Nas últimas semanas, as três bancadas da coalizão alemã (SPD, Verdes e FDP) fizeram várias concessões aos agricultores alemães, como parcelar a abolição ao longo de vários anos em vez de ocorrer tudo de uma vez no próximo ano. A associação dos agricultores insistiu durante muito tempo pela "manutenção total", mas agora está disposta a aceitar outras compensações em troca.
Com essa flexibilização, a associação dos agricultores acompanha o apelo dos dezesseis estados alemães apresentado ao ministro da Agricultura, Cem Özdemir, da BMEL, na semana passada. Os governos estaduais, de diferentes partidos políticos, querem melhorar a posição de renda dos agricultores alemães reduzindo os custos e encargos administrativos.
"Nossas empresas estão sobrecarregadas pela burocracia. Esse esforço consome muito tempo e, portanto, dinheiro", criticou o presidente da associação, Joachim Rukwied. Diversas organizações regionais de agricultores criticam o abandono do diesel barato, mas outras veem nisso uma chance de avanço nas difíceis negociações sobre o orçamento agrícola alemão.
No entanto, ainda não há debate sobre valores. Isso é necessário pois o resultado deverá ser incorporado ao pacote de cortes que a coalizão semáforo alemã terá que decidir neste primavera.
O ministro Özdemir declarou que apresentará as propostas dos estados e da DBV em 22 de março na comissão do futuro Borchert para a agricultura. Lá deve-se discutir, entre outros pontos, (novamente) preços mais altos de alimentos ou impostos mais elevados para cofinanciar a adaptação dos estábulos na pecuária alemã.

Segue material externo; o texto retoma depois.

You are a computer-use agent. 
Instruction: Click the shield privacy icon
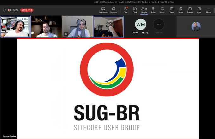point(4,10)
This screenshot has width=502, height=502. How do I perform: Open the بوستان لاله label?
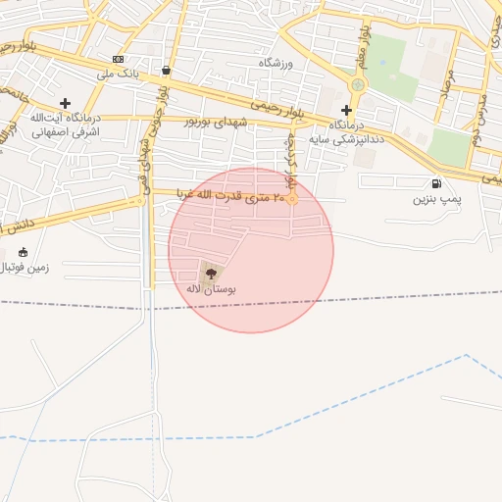[x=211, y=289]
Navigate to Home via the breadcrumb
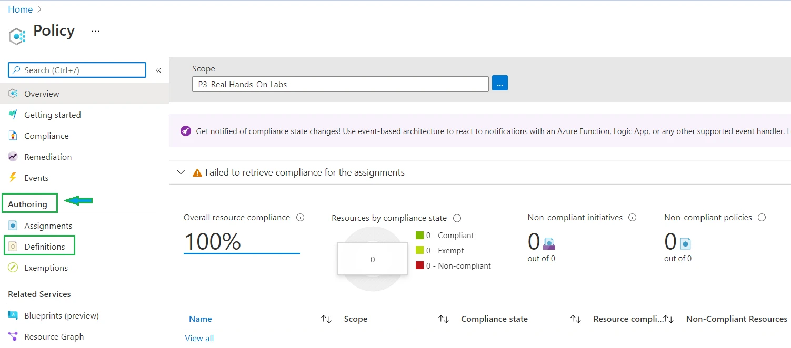This screenshot has height=348, width=791. click(21, 9)
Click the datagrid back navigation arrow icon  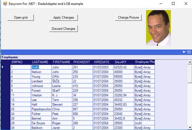click(184, 52)
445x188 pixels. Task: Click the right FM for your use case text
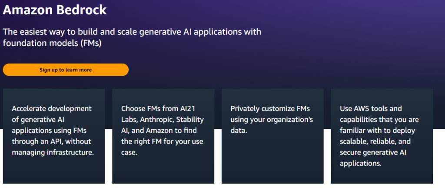(162, 147)
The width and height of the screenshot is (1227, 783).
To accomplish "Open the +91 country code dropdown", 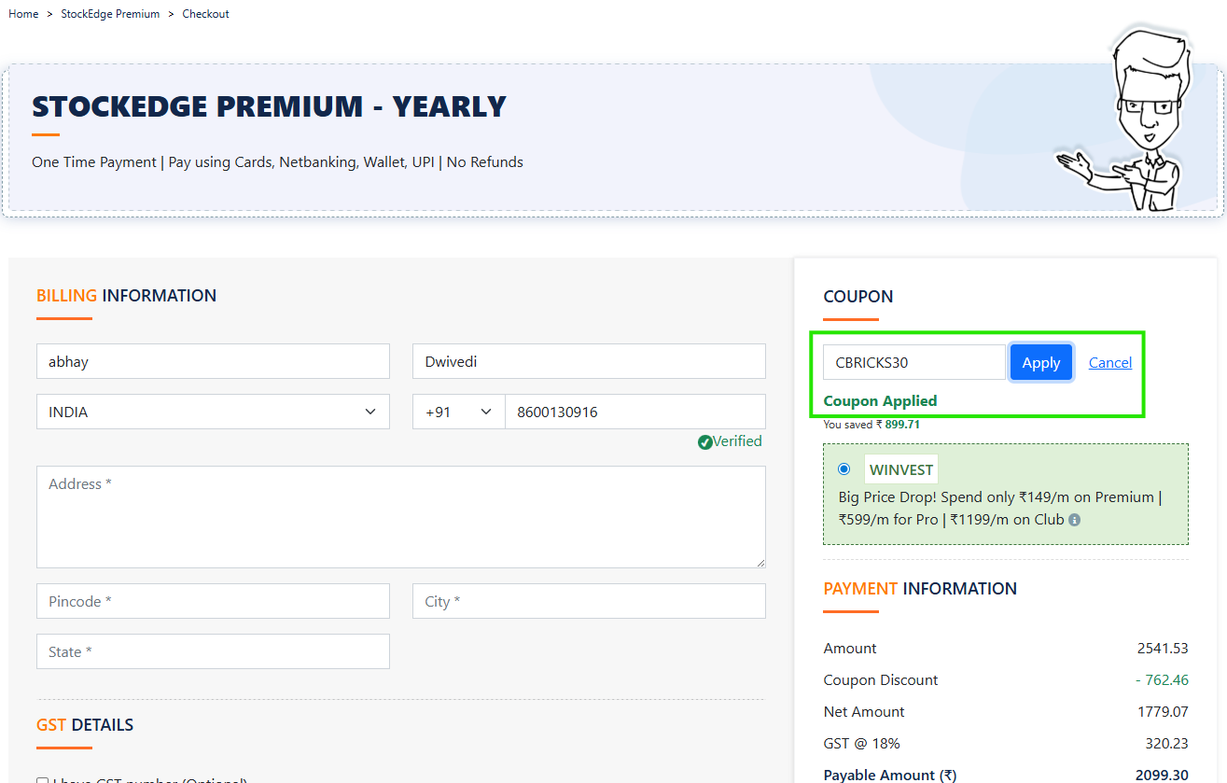I will (x=458, y=412).
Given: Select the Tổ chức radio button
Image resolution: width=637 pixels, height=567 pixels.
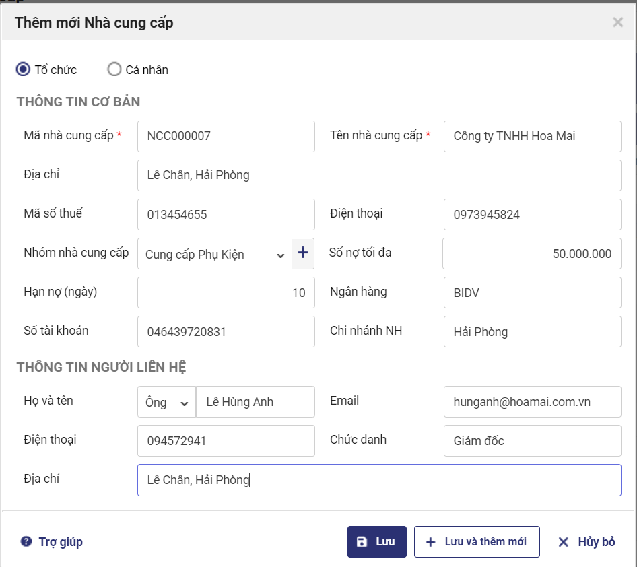Looking at the screenshot, I should tap(24, 69).
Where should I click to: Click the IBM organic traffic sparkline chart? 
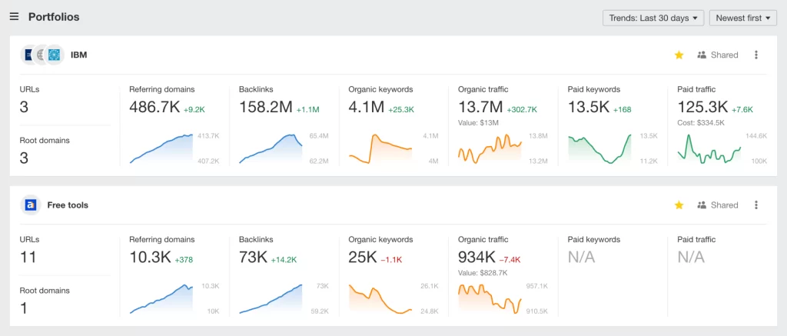(x=490, y=148)
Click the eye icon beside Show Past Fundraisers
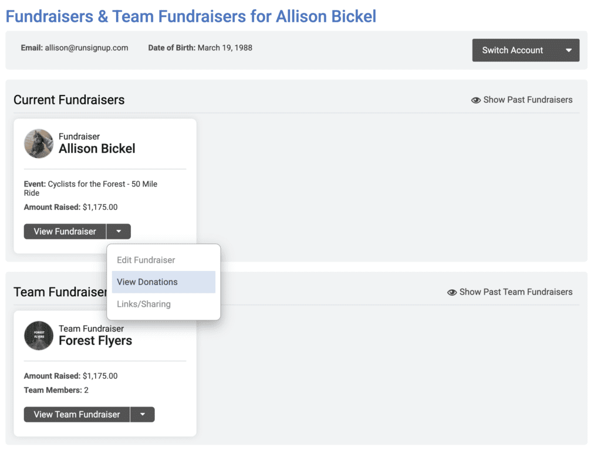 click(x=475, y=100)
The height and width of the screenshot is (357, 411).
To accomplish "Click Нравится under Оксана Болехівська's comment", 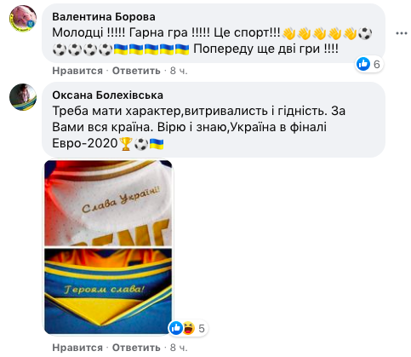I will point(77,348).
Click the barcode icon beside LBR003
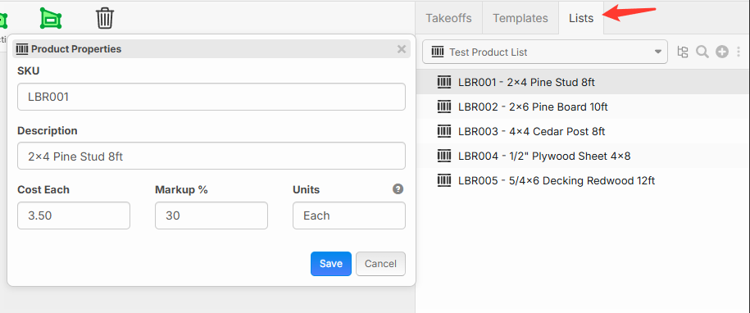750x313 pixels. click(x=444, y=131)
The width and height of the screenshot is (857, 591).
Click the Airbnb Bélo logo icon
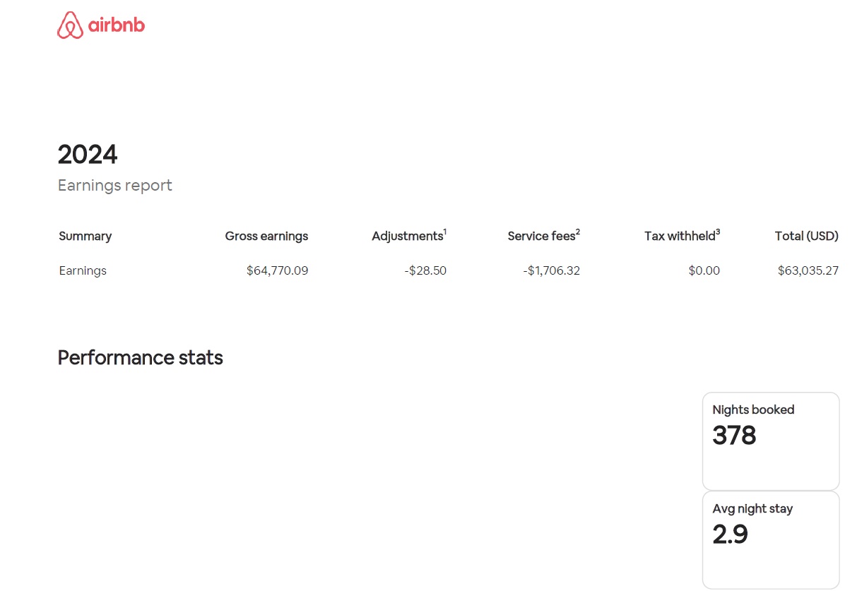(70, 25)
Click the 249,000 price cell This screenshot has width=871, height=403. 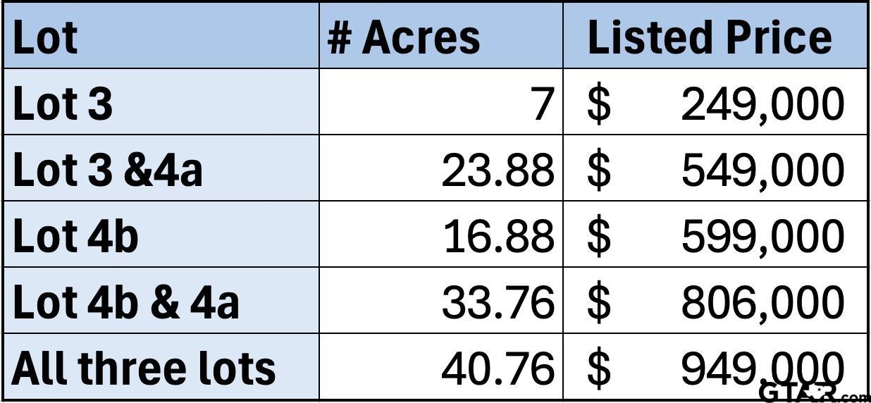[x=715, y=102]
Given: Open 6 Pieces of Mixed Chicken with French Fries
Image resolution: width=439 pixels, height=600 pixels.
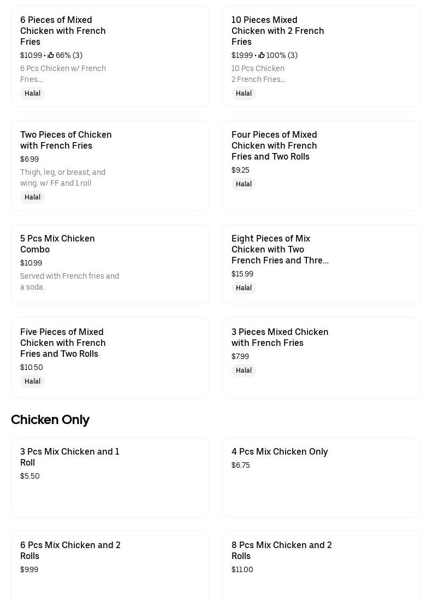Looking at the screenshot, I should [x=63, y=31].
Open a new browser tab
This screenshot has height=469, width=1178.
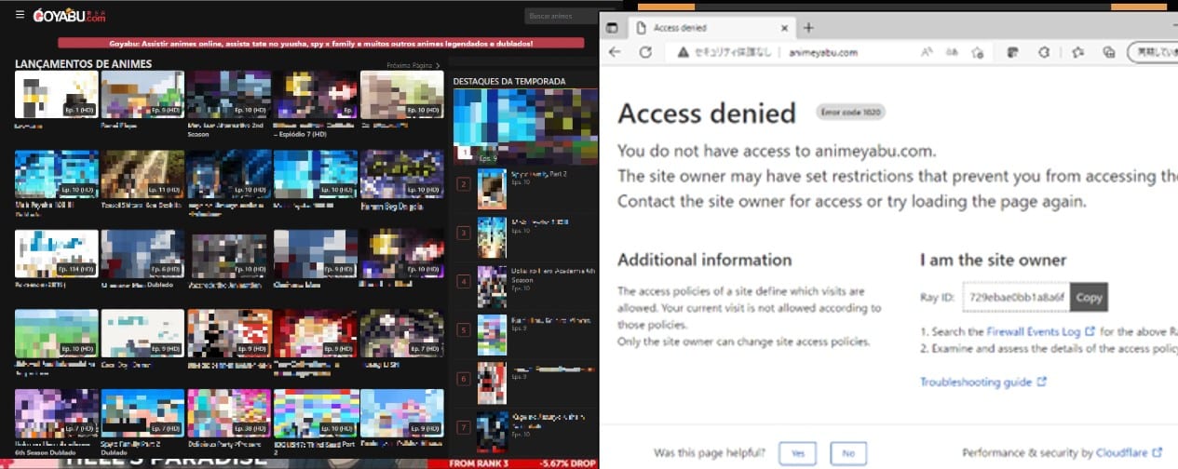tap(808, 28)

A anunciada redução da carga de trabalho e encargos na Alemanha coincide com decisões similares dentro da UE sobre flexibilização das regras na política agrícola europeia. Bruxelas quer assim atender aos protestos de agricultores em vários países da UE. Isso será discutido na terça-feira na Comissão de Agricultura do Parlamento Europeu e, uma semana depois, pelos 27 ministros de Agricultura.